■ Records contained in a dataset:
- - - - -

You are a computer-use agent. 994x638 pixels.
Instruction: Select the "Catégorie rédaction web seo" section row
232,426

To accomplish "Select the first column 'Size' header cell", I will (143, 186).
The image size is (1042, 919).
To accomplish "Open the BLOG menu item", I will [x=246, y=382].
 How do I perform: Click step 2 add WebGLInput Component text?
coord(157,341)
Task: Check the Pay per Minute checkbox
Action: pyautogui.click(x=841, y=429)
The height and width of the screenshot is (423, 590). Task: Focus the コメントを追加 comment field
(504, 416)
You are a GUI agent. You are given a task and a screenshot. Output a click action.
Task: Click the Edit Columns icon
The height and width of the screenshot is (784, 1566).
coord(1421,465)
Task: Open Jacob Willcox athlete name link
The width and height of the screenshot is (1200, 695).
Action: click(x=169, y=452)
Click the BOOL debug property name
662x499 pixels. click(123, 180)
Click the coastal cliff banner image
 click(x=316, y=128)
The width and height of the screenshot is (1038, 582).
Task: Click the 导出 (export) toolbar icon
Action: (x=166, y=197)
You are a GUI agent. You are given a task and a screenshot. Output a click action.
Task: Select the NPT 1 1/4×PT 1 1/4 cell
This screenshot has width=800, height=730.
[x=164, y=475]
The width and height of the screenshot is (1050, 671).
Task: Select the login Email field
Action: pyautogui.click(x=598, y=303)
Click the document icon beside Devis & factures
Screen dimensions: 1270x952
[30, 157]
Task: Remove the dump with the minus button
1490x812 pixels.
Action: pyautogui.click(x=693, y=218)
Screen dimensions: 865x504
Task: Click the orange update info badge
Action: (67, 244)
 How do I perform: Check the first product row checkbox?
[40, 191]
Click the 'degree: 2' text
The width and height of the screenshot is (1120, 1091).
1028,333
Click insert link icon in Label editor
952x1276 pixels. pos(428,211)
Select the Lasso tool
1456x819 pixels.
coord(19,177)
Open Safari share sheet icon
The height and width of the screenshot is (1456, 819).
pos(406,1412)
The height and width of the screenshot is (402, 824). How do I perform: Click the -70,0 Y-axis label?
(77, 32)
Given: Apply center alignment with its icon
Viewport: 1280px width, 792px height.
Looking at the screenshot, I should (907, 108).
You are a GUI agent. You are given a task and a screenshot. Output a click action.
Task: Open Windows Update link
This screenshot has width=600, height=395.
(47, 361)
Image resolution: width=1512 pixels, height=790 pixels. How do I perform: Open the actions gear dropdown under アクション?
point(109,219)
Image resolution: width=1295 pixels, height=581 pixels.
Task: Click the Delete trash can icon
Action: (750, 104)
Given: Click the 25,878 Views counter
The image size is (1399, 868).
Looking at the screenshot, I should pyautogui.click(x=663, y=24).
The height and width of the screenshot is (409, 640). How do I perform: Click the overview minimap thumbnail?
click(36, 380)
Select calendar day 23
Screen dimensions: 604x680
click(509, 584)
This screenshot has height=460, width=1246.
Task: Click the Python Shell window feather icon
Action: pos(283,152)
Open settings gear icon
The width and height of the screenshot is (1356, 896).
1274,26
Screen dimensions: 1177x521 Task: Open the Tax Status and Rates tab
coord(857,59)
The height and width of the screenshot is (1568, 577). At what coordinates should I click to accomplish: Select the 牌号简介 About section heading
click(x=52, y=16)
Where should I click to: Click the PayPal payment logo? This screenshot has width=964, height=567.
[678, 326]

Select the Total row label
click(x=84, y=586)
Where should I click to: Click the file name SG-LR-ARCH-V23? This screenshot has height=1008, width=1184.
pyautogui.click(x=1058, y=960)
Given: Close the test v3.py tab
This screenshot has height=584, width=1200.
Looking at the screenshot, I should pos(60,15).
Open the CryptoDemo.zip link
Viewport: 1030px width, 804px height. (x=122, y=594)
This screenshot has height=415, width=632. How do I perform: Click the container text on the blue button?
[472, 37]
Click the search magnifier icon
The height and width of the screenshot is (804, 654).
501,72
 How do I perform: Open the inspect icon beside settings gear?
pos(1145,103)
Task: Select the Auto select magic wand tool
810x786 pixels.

- - - - -

Write out the lines above from the one containing "Task: Select the Auto select magic wand tool" through the last, exactly as they are.

Task: Select the Auto select magic wand tool
810x786 pixels.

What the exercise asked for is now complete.